Dataset records
+++

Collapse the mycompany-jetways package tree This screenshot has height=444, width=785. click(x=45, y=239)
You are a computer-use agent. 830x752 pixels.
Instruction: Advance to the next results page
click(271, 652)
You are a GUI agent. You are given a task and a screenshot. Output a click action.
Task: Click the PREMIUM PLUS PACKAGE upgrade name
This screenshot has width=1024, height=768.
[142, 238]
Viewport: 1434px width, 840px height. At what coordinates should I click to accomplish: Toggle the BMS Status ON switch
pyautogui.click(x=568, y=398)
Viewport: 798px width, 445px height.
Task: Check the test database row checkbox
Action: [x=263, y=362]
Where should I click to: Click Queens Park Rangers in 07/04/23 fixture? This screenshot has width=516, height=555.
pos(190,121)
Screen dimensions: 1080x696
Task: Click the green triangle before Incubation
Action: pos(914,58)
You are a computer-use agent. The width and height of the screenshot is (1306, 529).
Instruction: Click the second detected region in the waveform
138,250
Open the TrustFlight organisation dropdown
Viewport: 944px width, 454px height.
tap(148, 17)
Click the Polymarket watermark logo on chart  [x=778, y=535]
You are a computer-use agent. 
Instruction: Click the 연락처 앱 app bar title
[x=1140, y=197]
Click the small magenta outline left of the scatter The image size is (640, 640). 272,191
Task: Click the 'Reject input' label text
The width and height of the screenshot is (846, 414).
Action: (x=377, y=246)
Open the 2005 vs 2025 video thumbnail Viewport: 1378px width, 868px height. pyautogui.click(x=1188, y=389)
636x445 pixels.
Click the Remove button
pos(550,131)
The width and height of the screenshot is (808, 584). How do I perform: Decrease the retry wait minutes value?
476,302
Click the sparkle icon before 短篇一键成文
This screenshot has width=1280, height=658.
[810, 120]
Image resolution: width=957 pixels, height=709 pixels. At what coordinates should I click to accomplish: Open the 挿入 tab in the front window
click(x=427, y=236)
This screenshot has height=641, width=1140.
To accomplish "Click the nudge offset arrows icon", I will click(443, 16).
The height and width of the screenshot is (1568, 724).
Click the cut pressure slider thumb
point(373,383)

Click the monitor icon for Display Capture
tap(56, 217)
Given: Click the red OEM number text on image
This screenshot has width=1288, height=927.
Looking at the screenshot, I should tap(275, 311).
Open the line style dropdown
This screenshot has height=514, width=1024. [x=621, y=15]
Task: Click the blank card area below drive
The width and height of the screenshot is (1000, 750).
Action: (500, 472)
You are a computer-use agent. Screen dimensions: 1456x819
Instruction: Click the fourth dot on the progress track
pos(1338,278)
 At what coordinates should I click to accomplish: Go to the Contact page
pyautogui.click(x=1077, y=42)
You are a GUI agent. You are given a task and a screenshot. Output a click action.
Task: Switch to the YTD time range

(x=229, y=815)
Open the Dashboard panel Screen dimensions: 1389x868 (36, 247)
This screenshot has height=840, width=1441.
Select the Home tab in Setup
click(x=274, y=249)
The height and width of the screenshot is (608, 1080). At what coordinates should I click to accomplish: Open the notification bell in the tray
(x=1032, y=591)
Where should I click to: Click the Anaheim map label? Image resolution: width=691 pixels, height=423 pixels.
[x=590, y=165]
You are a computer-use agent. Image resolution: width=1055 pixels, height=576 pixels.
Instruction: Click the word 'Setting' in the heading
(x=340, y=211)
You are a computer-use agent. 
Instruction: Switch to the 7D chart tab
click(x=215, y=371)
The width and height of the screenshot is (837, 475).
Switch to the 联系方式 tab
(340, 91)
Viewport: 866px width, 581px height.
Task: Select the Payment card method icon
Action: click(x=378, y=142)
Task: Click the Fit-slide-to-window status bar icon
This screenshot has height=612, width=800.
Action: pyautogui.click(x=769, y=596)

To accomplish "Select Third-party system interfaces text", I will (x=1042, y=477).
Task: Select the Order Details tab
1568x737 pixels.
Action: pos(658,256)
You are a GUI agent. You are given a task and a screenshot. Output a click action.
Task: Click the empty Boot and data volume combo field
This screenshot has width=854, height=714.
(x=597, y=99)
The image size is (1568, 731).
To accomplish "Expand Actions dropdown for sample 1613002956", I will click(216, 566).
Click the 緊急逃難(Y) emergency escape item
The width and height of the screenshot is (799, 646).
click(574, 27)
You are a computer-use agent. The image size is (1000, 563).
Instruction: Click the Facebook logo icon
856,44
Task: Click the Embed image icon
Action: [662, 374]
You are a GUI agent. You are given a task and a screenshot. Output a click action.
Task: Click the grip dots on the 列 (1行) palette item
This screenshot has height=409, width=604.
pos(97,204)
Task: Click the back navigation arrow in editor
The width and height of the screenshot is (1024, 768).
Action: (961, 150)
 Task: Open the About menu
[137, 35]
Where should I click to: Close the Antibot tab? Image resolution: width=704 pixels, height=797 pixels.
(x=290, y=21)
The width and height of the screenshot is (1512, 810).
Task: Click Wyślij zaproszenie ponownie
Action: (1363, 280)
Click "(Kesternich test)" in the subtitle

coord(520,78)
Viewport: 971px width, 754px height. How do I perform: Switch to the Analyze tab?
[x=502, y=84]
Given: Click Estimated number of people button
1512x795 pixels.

+++

▸ Work to be completed:
Copy out each line of the entries above that holds "computer".

▸ Task output:
You are a computer-use agent. 830x752 pixels.
You are a computer-use agent. The width and height of the screenshot is (1306, 529).
You are a computer-use agent. 
You are a computer-use agent. Screen dimensions: 1456x819
You are a computer-use agent. Image resolution: width=1055 pixels, height=576 pixels.
You are a computer-use agent. 
You are a computer-use agent. The image size is (1000, 563).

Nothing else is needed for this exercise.